Furthermore, Tagore does not like the idea of the charkha invading the personal space of the individual, where his idea of leisure is one which must be measured along matrices of constructivity and productivity. Here Tagore makes a theological point by claiming that the ultimate shudra (low caste) is actually the machine, because it is the job of the shudra to facilitate the convenience of man's labor. The idea of privileging a machine as the centre of a man's universe does not appeal much to Tagore.

== Relationship with the Mahatma ==
Tagore addresses Gandhi reverentially in the end of his essay, by proclaiming him as a being of "great moral personality" and an embodiment of shakti (divine energy) provided to the people of India by providence itself. However, he humbly chooses to differ with Gandhi on the subject of the charkha.

Thus, Tagore himself saw the essay as a critique of the politics and ideology of the charkha but in no way as an attack on Gandhi as the leader of the Indian masses.
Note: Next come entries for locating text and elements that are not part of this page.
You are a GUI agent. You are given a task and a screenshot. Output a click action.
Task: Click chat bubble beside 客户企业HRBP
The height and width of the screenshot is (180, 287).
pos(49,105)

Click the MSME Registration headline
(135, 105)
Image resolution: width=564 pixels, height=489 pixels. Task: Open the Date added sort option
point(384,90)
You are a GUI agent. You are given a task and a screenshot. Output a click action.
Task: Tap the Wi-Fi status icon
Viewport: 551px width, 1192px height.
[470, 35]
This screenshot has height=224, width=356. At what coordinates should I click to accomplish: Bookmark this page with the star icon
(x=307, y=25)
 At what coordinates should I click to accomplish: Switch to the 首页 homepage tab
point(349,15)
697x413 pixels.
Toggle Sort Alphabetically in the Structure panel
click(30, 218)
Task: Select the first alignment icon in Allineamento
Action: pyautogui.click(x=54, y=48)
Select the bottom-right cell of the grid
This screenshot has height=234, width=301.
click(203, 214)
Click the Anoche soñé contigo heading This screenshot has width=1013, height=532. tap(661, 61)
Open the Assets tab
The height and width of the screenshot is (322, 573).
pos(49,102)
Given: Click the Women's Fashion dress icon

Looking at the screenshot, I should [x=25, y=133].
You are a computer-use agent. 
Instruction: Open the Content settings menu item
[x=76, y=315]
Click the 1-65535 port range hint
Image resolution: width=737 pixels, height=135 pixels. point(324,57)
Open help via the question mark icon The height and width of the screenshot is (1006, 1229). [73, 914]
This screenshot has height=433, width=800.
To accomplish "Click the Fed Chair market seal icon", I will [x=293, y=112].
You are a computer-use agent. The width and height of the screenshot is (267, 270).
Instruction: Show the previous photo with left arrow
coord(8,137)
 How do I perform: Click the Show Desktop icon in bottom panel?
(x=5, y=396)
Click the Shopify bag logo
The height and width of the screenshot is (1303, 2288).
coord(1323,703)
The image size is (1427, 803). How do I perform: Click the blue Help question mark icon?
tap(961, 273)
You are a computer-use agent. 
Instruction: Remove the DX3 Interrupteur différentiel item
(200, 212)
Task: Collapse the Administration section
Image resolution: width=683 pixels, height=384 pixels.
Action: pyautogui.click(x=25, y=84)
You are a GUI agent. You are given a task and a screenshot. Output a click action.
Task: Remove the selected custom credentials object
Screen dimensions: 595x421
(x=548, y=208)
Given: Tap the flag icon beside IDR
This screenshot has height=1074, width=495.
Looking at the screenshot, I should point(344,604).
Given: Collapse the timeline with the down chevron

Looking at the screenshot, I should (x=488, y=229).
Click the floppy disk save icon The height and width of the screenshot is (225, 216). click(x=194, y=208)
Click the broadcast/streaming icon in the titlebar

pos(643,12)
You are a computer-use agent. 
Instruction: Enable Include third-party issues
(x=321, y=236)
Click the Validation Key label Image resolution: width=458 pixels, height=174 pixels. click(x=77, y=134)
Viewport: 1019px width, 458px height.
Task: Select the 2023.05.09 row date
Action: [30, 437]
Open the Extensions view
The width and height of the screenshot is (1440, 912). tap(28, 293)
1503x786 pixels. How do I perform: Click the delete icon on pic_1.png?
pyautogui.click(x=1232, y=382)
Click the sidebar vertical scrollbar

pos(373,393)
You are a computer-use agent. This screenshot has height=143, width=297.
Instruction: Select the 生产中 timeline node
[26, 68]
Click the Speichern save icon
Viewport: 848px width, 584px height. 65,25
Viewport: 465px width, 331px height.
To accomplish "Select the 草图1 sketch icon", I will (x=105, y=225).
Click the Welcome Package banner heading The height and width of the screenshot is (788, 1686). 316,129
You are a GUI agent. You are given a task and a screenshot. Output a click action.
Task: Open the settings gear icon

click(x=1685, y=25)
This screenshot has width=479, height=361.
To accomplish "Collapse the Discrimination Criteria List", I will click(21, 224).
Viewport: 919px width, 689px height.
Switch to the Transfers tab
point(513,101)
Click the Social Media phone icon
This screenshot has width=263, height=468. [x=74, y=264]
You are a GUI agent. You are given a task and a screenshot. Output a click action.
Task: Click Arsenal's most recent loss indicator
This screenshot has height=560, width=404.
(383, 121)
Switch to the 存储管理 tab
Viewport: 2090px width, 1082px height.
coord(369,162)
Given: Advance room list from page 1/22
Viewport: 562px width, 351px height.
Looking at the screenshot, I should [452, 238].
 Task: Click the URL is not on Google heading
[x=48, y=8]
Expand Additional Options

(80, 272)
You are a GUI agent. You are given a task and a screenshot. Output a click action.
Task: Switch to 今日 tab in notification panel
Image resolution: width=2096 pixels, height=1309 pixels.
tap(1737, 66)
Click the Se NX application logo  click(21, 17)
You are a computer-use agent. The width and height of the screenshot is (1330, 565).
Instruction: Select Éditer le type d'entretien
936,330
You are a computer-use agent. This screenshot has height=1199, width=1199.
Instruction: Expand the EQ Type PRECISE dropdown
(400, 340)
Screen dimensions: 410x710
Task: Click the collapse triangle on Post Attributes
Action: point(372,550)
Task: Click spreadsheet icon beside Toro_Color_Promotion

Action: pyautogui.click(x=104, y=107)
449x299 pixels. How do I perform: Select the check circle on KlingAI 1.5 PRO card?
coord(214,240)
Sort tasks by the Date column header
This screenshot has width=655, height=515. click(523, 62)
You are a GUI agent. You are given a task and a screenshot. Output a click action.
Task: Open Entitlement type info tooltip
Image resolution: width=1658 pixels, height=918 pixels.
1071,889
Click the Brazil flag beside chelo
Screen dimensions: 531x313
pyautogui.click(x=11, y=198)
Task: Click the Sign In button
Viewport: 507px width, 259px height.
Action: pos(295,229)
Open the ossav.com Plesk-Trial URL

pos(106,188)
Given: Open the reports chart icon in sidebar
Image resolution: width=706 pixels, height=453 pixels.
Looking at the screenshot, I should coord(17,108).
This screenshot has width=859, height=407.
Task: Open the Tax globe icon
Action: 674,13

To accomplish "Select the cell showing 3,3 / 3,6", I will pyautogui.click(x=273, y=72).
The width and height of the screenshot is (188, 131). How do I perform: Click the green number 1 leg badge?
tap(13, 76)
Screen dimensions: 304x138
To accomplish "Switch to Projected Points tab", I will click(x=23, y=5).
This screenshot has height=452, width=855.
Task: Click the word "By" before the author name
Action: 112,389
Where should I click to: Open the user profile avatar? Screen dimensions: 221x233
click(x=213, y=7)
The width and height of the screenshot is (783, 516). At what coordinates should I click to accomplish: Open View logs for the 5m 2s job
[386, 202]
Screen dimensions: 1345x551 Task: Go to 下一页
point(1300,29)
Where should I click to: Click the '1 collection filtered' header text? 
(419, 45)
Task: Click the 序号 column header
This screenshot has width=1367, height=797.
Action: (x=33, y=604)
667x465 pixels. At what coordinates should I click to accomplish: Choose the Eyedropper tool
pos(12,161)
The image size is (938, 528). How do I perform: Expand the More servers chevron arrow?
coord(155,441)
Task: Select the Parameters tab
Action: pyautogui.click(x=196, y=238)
Tagore offers the essay as a personal document on why he does not endorse the Gandhian ethic of the charkha but clarifies that he believes in the larger moral authority of the Mahatma and only prays that the Indian masses can live up to the standards set by him.

Mahatma Gandhi wrote a reply to Tagore's essay in the November issue of Young India, addressing the major points of disagreement with the latter's position.